Süddeutsche Zeitung vom 03. Dezember 2001

Gebaren von Drückebergern

Leserbrief von Peter Speckmaier, CSU-Gemeinde- und Kreisrat in Hohenlinden zum Artikel "Bohrungen gehen weiter" in der Ebersberger SZ vom 28. November 2001:

Mit Entsetzen lese ich, dass der Chefjurist der Deutschen Bahn, Herr Dombert, erklärt, "die Bahn sei nur zu einer Sanierung verpflichtet, die der derzeitigen Nutzung des Geländes angemessen ist".

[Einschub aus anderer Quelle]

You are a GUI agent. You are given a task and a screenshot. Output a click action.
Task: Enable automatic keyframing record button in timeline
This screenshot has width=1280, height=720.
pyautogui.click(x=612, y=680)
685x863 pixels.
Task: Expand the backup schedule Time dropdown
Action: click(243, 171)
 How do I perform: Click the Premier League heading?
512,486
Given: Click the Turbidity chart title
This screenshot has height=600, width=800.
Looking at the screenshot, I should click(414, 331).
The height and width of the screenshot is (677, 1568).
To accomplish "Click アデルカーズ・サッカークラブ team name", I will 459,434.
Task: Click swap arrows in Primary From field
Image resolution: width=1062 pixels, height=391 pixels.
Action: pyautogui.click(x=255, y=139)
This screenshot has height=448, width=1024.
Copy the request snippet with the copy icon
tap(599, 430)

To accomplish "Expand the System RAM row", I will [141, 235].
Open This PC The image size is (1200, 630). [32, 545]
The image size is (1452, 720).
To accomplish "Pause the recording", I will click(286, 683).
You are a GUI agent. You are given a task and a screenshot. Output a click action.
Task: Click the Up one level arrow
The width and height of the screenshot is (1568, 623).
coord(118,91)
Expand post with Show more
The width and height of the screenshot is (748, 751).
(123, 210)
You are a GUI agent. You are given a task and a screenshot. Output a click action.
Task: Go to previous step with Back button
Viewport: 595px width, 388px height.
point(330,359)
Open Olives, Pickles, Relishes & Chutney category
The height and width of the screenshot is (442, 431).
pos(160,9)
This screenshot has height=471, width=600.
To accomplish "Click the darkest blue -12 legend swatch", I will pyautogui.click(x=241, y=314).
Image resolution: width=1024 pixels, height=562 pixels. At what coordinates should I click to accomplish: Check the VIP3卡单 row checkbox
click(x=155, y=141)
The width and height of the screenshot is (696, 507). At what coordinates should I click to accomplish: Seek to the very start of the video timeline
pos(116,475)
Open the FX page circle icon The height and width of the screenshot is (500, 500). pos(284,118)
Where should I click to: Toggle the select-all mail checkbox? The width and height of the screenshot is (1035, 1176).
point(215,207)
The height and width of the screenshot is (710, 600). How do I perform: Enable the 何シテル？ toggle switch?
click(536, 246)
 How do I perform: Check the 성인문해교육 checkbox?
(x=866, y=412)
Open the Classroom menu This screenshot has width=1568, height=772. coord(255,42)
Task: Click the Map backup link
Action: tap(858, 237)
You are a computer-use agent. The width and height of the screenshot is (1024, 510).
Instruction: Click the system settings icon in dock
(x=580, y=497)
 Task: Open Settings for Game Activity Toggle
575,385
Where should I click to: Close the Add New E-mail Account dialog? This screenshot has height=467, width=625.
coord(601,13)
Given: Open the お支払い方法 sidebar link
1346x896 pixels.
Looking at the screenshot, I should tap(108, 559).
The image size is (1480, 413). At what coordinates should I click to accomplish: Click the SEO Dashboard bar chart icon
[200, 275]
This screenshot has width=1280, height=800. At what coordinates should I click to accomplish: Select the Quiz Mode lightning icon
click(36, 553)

Damit hat sich die Befürchtung der Bürgerinitiative "Wasser ist Leben" bestätigt, dass sich die Bahn vor der Gesamtgrundwasservergiftung drücken will. Es ist also so, dass die Bahn nicht bereit ist, für die Sanierung der gesamten Giftbeseitigung aufzukommen, sondern nur entsprechen dem wirtschaftlichen Interesse zur optimalen Nutzung des Bahngeländes einen gewissen Beitrag zu leisten bereit ist.

Ich fordere daher alle Verantwortlichen (Landrat, Wasserwirtschaftsamt und Bürgermeister) auf, dieses Drückebergergebaren der Bahn nicht hinzunehmen und alles zu unternehmen (Landes- und Bundespolitik), damit ein einwandfreies Trinkwasser wie bis jetzt aus dem Ebersberger Forst bezogen werden kann.

Noch einmal rufe ich dazu auf: Landkreisbürger, unterstütz die Bürgerinitiative "Wasser ist Leben" in Kirchseeon, die die Sache richtig erkannt hat, es geht um das Trinkwasser für etwa 35 000 Bewohner im Landreis und darüber hinaus auch in Forstern.